SOURCE DATA:
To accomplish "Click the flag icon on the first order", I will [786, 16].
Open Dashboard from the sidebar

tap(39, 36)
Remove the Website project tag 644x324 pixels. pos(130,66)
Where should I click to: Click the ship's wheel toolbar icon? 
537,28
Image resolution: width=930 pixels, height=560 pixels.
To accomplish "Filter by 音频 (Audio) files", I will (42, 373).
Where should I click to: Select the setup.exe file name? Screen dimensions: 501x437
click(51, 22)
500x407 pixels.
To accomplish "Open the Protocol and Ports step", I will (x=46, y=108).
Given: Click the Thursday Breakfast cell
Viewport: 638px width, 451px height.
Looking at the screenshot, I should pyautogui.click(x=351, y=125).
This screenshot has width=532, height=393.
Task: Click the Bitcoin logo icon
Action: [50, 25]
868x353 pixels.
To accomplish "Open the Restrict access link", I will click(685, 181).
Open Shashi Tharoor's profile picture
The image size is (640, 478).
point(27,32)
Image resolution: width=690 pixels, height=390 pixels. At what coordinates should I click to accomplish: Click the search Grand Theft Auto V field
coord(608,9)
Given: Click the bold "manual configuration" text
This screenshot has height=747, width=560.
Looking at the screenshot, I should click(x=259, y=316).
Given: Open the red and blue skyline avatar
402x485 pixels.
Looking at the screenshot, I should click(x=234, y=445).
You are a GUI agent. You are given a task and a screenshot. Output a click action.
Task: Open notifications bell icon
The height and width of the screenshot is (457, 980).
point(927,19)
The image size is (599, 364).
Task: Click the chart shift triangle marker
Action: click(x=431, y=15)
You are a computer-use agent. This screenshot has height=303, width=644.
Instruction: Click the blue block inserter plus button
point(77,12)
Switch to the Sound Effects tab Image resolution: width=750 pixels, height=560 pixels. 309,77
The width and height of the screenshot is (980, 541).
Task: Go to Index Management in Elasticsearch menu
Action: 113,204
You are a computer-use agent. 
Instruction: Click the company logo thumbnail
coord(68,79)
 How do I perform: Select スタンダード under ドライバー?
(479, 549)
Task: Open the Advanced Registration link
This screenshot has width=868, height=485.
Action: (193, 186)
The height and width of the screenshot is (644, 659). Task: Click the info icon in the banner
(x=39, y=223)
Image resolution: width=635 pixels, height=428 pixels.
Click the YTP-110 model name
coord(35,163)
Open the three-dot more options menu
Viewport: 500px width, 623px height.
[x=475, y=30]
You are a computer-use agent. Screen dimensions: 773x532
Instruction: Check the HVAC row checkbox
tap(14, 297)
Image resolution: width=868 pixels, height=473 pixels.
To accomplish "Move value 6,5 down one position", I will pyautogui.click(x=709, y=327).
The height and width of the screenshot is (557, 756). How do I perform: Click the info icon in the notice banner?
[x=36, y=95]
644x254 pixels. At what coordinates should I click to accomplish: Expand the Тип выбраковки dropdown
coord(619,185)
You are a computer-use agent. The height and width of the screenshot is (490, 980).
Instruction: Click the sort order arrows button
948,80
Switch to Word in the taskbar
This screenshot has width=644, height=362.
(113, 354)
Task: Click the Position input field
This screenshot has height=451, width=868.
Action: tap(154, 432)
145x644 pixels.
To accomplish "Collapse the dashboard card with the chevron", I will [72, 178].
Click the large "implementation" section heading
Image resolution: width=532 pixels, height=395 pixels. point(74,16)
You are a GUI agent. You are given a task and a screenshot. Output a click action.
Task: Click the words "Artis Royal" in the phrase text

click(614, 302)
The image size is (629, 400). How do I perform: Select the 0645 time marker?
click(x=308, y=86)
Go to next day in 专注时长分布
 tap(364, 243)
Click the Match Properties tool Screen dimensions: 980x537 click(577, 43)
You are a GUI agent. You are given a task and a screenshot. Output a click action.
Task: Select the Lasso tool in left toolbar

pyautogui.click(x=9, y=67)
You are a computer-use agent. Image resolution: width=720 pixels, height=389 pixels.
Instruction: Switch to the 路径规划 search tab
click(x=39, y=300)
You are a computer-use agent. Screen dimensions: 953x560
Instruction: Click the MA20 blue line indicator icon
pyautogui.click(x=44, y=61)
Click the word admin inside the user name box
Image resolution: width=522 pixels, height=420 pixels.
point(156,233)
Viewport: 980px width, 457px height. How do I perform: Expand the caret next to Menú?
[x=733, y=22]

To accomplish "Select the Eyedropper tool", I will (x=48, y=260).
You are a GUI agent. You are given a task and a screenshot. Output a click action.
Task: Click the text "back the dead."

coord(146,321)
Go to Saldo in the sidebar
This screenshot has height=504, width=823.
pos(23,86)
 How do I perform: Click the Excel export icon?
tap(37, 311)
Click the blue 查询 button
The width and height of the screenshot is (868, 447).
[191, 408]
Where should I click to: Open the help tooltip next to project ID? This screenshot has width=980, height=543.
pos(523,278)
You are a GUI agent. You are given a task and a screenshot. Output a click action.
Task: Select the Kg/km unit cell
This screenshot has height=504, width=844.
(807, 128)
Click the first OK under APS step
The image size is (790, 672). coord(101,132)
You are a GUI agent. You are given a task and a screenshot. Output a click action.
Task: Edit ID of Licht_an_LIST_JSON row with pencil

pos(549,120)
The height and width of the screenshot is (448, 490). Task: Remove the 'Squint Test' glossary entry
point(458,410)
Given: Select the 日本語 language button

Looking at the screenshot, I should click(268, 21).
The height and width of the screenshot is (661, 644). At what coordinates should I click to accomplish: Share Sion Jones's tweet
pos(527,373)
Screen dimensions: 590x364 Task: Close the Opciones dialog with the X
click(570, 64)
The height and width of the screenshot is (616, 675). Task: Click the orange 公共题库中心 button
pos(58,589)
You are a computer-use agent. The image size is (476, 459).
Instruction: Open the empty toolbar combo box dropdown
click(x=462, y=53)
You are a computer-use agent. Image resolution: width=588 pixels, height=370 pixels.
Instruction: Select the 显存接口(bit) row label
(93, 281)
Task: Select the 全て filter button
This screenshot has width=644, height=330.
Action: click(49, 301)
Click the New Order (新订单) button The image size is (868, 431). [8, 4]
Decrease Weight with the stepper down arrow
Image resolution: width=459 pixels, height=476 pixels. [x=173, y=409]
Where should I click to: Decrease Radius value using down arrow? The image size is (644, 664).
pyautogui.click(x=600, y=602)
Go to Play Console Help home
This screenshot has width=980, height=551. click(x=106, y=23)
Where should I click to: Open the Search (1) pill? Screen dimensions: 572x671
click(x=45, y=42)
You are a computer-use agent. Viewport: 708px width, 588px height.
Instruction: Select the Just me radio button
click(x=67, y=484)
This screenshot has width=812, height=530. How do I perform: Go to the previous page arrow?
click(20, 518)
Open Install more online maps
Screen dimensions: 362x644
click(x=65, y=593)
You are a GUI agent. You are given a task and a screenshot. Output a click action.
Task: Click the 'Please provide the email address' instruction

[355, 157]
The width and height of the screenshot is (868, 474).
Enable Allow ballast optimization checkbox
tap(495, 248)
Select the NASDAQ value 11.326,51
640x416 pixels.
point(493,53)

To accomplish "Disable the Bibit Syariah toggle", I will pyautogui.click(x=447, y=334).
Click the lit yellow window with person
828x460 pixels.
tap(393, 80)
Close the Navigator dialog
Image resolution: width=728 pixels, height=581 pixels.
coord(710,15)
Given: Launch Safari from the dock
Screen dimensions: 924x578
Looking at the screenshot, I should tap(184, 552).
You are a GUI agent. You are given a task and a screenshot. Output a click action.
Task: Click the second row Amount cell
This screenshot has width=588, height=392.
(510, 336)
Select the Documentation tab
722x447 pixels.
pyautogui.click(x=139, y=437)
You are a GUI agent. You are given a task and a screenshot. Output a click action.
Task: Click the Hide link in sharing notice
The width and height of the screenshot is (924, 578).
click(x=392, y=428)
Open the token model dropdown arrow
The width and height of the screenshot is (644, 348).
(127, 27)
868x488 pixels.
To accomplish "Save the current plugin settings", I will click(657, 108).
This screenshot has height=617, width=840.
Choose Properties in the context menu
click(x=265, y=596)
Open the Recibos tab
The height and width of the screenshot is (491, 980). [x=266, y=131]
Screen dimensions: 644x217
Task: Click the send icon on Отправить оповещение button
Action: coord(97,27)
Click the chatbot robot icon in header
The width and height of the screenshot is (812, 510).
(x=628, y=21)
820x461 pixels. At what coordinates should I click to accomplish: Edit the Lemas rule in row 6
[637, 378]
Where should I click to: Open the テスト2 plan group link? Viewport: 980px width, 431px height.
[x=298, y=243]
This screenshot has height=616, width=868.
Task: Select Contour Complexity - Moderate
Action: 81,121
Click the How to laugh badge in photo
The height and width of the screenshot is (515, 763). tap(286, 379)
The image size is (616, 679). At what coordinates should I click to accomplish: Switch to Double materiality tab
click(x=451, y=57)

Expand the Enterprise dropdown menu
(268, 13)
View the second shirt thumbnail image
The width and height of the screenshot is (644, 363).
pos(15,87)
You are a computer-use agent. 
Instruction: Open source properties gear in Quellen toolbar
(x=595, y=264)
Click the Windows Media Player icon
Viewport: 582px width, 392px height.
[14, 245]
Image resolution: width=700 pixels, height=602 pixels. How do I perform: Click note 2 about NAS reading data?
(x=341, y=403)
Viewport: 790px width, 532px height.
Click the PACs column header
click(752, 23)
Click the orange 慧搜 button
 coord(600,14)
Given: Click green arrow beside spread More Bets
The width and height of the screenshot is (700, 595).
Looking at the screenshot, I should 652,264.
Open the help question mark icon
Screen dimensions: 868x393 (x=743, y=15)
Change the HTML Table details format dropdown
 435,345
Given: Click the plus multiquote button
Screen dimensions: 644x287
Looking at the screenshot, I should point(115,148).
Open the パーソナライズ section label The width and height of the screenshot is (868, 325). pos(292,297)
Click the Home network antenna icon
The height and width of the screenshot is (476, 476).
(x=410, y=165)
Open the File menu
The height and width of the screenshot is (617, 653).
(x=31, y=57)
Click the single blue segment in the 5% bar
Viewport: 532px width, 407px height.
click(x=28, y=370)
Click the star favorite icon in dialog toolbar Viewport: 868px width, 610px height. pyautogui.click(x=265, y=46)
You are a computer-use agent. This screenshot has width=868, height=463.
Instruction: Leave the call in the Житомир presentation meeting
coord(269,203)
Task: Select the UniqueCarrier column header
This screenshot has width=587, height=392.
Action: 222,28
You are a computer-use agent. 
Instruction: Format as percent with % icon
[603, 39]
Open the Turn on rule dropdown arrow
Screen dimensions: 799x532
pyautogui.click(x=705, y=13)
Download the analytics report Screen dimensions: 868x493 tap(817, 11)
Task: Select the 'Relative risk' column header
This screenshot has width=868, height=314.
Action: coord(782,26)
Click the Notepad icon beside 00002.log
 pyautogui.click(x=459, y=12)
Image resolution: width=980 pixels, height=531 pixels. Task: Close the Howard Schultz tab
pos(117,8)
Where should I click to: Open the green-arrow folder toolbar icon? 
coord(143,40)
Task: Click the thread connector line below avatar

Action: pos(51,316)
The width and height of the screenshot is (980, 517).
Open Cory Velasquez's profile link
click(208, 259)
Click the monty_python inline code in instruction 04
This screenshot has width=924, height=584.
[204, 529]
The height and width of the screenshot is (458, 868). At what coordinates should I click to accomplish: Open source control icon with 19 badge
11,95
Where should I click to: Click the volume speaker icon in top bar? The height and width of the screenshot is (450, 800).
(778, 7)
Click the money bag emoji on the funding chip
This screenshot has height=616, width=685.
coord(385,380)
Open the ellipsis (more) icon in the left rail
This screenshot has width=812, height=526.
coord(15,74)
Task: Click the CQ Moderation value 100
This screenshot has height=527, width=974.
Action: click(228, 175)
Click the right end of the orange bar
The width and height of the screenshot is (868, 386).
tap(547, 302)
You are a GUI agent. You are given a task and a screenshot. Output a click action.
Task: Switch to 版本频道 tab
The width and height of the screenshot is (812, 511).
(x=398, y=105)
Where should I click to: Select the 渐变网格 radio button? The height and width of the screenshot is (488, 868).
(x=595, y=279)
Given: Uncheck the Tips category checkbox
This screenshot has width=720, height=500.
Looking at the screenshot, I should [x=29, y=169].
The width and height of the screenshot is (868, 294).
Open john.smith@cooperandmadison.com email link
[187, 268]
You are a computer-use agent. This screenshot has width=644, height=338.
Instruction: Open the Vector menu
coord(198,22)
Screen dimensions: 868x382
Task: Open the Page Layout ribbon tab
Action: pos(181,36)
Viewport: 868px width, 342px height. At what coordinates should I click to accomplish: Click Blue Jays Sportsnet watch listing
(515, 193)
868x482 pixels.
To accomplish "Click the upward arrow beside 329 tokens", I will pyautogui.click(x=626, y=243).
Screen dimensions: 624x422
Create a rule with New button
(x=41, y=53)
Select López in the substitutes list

YOUR OBJECTIVE:
Your response should hold the lines from the first line of the entries above through the line with "Given: Click the Thursday Breakfast cell", each retyped exactly, and nothing else.

REPLY:
To accomplish "Click the flag icon on the first order", I will [786, 16].
Open Dashboard from the sidebar

tap(39, 36)
Remove the Website project tag 644x324 pixels. pos(130,66)
Where should I click to: Click the ship's wheel toolbar icon? 
537,28
Image resolution: width=930 pixels, height=560 pixels.
To accomplish "Filter by 音频 (Audio) files", I will (42, 373).
Where should I click to: Select the setup.exe file name? Screen dimensions: 501x437
click(51, 22)
500x407 pixels.
To accomplish "Open the Protocol and Ports step", I will (x=46, y=108).
Given: Click the Thursday Breakfast cell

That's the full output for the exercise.